LSM: Pilih Golput Hak Masyarakat dan Tak Langgar Aturan
Sejumlah lembaga swadaya masyarakat menilai masyarakat berhak memilih dan mengkampanyekan golput (golongan putih) dalam Pemilihan Legislatif (Pileg) dan Pilpres 2019. Golput dinilai tidak melanggar aturan perundangan yang ada.
Peneliti Institute for Criminal Justice Reform (ICJR) Sustira Dirga mengatakan, dalam Pasal 515 Undang-Undang Nomor 7 Tahun 2017 tentang Pemilu, pemilih golput tidak dikenai pidana. Sanksi hanya dikenakan bagi mereka yang menjanjikan atau memberikan uang atau materi lain kepada pemilih agar tidak menggunakan hak pilihnya. "Ini yang harus diberikan penekanan," kata Dirga saat konferensi pers di Jakarta, Rabu (23/1).
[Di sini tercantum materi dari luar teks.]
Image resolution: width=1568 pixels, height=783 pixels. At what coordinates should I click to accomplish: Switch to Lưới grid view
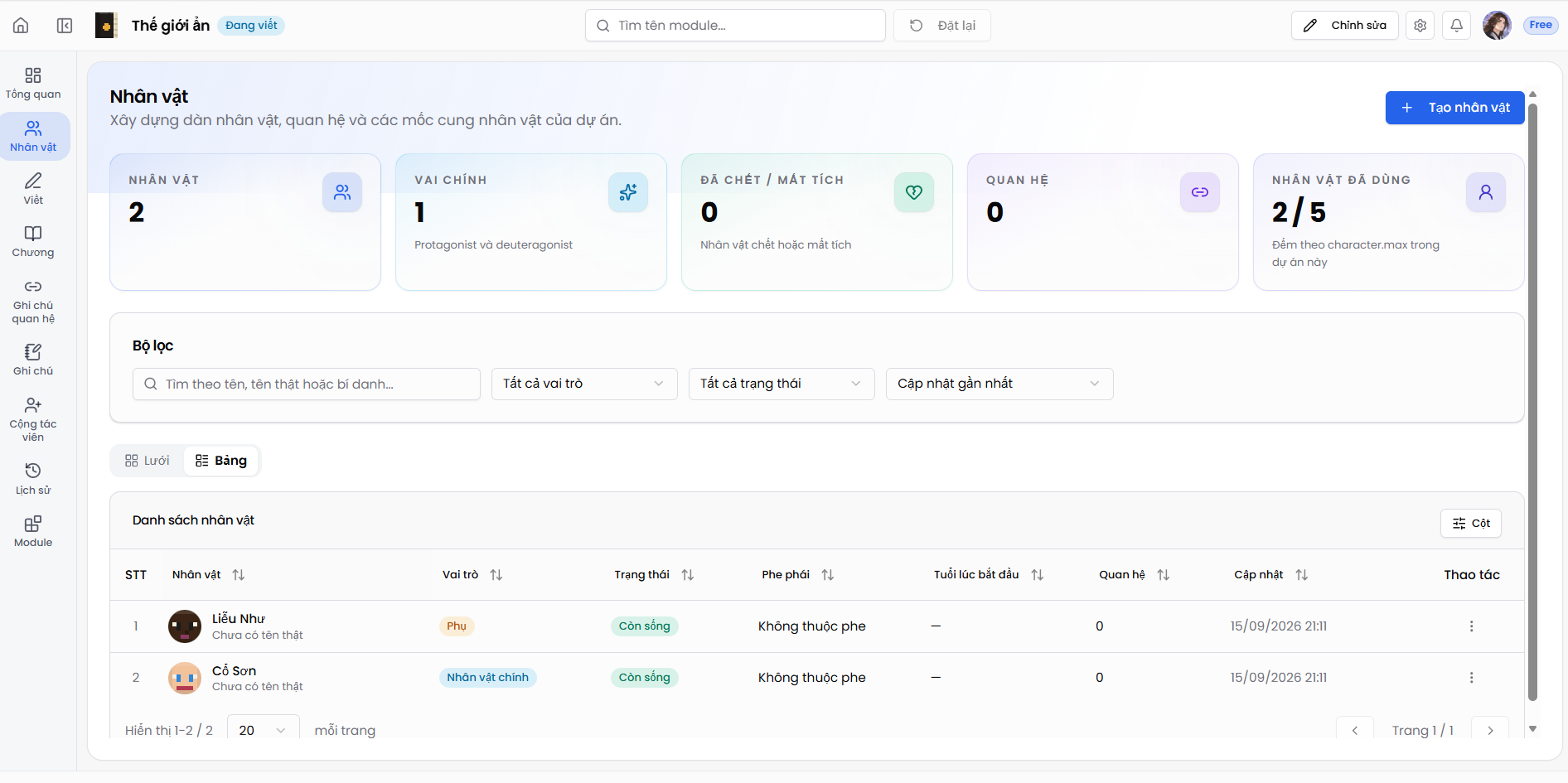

Dia juga berharap, tidak ada pemilih yang mengkampanyekan golput kemudian dikriminalisasi penegak hukum. Apalagi jika pemilih golput tersebut tidak menghalang-halangi hak suara pemilih lainnya. "Mereka (menawarkan) proyeksi, bukan janji fisik," kata Dirga.
Ketua Bidang Jaringan dan Kampanye YLBHI Arip Yogiawan mengatakan, banyaknya masalah dalam sistem politik RI seperti ketergantungan calon presiden (capres) dan calon legislatif (caleg) terhadap partai politik membuat angka golput semakin tinggi. Ini lantaran masyarakat seolah dipaksa memilih calon yang bukan menjadi keinginan mereka sendiri. "Atas dasar itu, golput tinggi angkanya," kata dia.
Direktur LBH Jakarta Alghiffari Aqsa mengatakan, gerakan golput ini bukan gerakan untuk menggembosi calon presiden tertentu. Penyebabnya berbagai macam, mulai dari masyarakat yang apolitis, pertimbangan politik lantaran tidak ada calon dianggap baik, hingga hilangnya kepercayaan masyarakat terhadap sistem politik saat ini.
"Misal karena capres independen tidak bisa ikut, ambang batas presidential treshold, hingga konstituen yang tidak bisa me-recall anggota Dewan Perwakilan Rakyat (DPR) yang tidak reformis," katanya.